The more relatives who talked to her about the picture, the deeper her understanding of the people in it grew.
"It's almost like when you see that photograph at the top of a movie that then comes to life, that black and white photo that becomes a color photo that then moves into a living thing," she says.
"That's what I think happens with a play. There are things that are on the page, there are things that you read and you begin to imagine in your head, and then you hear those words said by living people. And with the talent and skill of these actors, they become more dimensional, and you go, 'Ahhh, of course! It's not just this, it's this and this!'"
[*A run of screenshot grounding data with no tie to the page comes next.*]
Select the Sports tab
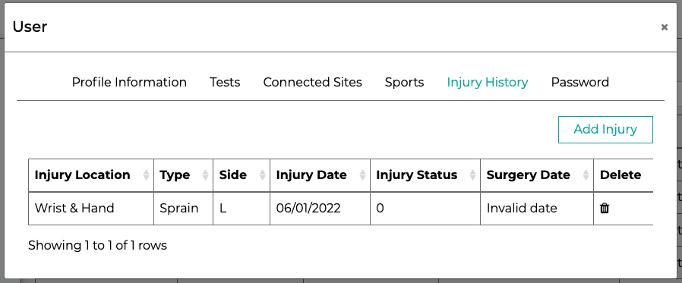Screen dimensions: 682x283 pos(404,82)
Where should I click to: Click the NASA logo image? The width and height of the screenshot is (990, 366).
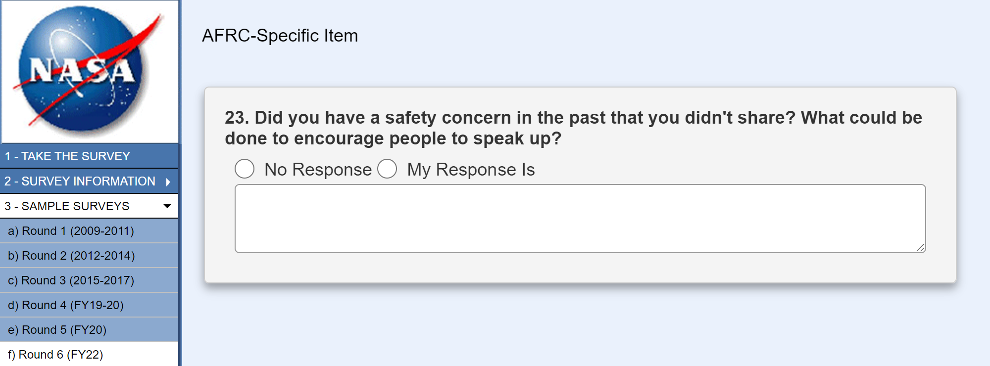(x=89, y=71)
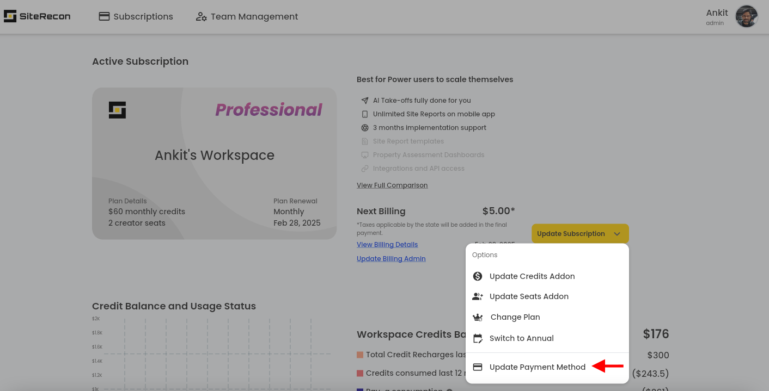Click the Professional workspace plan card
This screenshot has width=769, height=391.
[214, 163]
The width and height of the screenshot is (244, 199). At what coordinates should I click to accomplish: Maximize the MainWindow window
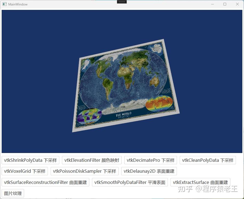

She recognizes that not all directors work this way; some have very specific visions of what they want a play to be, and aren't as collaborative.
"People approach this differently, and for different reasons," she says. "I had a friend who worked with a very famous director in New York, who she very much admired. I said, 'What was it like working with her?' And she said, 'Working with her, I realized how much I appreciated her as an audience!'
"She said, 'She didn't need me; she could've used a puppet.' And she said, 'I'm a great admirer of her work, a great admirer. I really want to see it; I don't want to be in it.'"
Ms. Heffernan has long loved "Dancing at Lughnasa." She was supposed to put on a production 10 years ago, but it fell through.
"It's a play I've known about for a long time and really care about," she says.
She even had the opportunity to see it in London.
"I was very taken by it," she says.
"What's interesting is that this is a memory play, and memories come back to you in pieces. And so does this play come back to you in pieces. So it's a really interesting one to put together like a puzzle: oh, they say this here and they say this down there, so when did this happen? Or, they talk about this-and-this coming.
"This play comes to us by what a child saw and heard. And then we put the pieces together. And then afterward, he sort of tells us what happened."
The dancing, she says, are the dreams that aren't expressed in words, a place for them to release the frustrations, excitement and sensuality the characters aren't allowed to release in their ordinary dayto day lives.
"So the dancing is very significant," Ms. Heffernan says. "I think the dancing connects them to ancient times, who these people were, these Celts. It gives you many insights into them."
In musical theater, there's a saying that actors sing when words can no longer express their feelings, she says.
"I think in this play, that people dance when words can no longer express everything they feel."